TASK BRIEF
Under this line are the records; write out word for word the part that begins at the line containing "Instruction: Check the" and ends at the line containing "Open the Więcej", and no more.

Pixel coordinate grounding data
------------
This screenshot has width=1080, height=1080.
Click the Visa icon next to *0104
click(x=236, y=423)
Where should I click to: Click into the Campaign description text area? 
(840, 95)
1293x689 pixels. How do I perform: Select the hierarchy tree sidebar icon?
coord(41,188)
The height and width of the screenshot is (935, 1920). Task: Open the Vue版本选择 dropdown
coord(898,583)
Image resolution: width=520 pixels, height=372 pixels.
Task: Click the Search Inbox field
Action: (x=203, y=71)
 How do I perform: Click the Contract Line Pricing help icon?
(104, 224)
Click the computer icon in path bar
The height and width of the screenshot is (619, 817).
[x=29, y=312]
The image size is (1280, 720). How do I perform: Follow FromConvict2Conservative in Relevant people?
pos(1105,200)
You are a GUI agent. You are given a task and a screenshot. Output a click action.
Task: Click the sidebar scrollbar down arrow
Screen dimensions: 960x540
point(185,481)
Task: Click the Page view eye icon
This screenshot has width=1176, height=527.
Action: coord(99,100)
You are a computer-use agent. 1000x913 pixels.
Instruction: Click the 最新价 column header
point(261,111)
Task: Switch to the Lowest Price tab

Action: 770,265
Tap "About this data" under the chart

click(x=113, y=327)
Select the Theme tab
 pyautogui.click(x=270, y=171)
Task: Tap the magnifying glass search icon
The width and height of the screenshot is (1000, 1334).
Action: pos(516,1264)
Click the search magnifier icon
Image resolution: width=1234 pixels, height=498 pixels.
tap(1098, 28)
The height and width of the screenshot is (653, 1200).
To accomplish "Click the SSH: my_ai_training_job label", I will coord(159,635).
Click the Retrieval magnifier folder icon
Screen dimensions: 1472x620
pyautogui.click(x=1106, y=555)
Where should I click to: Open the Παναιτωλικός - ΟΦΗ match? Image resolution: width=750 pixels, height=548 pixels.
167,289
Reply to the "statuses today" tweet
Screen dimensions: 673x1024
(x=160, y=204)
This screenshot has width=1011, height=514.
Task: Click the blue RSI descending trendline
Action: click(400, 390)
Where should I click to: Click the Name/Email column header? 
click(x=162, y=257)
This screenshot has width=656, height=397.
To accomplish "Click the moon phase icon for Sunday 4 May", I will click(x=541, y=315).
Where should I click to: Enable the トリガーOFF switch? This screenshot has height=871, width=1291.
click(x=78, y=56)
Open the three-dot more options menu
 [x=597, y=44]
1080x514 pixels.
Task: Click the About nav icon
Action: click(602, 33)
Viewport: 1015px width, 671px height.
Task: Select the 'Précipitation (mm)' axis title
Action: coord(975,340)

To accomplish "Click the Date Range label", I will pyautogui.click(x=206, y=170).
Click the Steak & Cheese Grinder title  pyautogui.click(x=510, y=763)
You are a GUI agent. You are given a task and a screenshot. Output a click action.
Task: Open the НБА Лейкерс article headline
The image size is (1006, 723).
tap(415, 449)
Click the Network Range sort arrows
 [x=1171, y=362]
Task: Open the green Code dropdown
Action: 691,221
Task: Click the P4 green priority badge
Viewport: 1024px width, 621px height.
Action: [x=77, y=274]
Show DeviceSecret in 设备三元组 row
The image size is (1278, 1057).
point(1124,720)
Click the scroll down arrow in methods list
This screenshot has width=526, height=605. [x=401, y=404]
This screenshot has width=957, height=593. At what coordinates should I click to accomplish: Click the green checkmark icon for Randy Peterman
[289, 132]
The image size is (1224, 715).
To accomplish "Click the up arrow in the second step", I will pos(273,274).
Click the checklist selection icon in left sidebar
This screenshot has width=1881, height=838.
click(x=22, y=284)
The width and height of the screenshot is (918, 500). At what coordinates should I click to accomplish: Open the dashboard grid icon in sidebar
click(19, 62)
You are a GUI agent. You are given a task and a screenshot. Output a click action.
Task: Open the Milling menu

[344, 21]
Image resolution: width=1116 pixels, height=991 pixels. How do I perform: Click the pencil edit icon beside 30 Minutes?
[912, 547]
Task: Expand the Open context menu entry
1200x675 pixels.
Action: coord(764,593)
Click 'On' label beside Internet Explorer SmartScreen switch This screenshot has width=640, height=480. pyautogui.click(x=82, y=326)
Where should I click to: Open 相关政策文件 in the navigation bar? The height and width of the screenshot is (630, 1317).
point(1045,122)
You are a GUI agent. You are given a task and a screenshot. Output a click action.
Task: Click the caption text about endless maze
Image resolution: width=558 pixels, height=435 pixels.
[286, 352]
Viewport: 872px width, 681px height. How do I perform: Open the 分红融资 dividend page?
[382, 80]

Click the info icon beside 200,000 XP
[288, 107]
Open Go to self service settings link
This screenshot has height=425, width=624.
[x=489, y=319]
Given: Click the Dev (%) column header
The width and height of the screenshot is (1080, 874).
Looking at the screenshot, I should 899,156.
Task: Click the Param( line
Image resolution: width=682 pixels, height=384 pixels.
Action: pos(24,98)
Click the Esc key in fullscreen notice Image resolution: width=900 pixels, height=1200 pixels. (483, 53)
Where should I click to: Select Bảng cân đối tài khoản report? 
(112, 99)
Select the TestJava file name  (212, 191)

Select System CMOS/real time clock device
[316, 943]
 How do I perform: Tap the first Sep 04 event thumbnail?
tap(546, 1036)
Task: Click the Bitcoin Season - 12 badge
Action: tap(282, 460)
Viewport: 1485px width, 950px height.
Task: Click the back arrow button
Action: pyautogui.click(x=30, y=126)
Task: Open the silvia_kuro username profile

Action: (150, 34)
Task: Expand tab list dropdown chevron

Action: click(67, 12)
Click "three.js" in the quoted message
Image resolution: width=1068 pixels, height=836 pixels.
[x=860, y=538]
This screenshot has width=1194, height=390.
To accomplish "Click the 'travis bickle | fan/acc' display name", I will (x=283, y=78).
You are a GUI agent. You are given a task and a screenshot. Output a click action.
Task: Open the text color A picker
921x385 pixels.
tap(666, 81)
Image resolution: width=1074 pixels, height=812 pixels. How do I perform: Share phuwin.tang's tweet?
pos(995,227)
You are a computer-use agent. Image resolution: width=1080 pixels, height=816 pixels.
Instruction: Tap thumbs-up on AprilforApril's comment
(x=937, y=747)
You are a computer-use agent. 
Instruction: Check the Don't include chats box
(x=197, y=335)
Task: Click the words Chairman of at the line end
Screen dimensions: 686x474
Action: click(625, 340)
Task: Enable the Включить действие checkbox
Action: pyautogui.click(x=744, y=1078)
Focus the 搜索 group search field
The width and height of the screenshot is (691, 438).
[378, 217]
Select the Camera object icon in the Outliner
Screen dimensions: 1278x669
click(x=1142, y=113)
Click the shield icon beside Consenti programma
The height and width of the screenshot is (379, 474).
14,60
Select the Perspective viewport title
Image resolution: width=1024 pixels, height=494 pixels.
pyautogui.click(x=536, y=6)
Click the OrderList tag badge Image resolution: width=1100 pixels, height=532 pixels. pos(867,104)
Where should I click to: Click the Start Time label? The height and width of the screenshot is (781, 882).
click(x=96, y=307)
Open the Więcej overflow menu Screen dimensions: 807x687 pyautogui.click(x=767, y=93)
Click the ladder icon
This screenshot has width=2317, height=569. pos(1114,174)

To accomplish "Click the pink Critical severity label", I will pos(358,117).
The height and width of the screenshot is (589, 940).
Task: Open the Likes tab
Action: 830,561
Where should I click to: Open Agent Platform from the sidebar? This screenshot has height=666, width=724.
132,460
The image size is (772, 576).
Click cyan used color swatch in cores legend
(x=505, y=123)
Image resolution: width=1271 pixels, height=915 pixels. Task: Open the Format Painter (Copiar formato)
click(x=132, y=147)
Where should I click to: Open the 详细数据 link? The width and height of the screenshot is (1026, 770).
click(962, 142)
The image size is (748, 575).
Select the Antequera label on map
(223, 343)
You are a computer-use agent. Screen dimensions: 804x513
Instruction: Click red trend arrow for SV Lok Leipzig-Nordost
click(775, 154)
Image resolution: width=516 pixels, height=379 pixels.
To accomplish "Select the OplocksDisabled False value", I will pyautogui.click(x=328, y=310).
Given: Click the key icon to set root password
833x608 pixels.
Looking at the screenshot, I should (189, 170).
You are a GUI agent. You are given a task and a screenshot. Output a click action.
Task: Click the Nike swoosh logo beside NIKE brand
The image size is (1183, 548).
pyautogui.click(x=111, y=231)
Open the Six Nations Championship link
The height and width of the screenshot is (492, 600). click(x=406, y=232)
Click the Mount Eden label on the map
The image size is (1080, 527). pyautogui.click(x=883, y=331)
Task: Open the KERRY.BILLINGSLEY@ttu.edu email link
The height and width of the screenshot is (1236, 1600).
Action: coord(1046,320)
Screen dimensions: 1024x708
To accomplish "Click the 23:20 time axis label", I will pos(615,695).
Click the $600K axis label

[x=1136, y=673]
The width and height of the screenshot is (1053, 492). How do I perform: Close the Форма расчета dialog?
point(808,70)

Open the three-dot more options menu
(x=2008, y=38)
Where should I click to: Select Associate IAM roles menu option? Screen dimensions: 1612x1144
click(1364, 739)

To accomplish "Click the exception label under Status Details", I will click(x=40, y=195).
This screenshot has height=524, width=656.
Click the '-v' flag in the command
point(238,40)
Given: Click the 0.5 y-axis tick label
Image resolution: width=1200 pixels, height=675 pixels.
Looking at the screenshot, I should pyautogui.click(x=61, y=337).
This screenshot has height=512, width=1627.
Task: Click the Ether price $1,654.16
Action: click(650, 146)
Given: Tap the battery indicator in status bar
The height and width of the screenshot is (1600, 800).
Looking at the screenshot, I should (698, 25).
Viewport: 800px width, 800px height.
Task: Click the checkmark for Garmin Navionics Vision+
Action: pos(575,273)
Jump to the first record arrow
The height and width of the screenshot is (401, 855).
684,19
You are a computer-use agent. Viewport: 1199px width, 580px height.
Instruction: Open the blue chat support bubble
------------
YOUR RESPONSE
Instruction: Check the Don't include chats box
(x=197, y=335)
Task: Click the words Chairman of at the line end
Screen dimensions: 686x474
Action: click(625, 340)
Task: Enable the Включить действие checkbox
Action: pyautogui.click(x=744, y=1078)
Focus the 搜索 group search field
The width and height of the screenshot is (691, 438).
[378, 217]
Select the Camera object icon in the Outliner
Screen dimensions: 1278x669
click(x=1142, y=113)
Click the shield icon beside Consenti programma
The height and width of the screenshot is (379, 474).
14,60
Select the Perspective viewport title
Image resolution: width=1024 pixels, height=494 pixels.
pyautogui.click(x=536, y=6)
Click the OrderList tag badge Image resolution: width=1100 pixels, height=532 pixels. pos(867,104)
Where should I click to: Click the Start Time label? The height and width of the screenshot is (781, 882).
click(x=96, y=307)
Open the Więcej overflow menu Screen dimensions: 807x687 pyautogui.click(x=767, y=93)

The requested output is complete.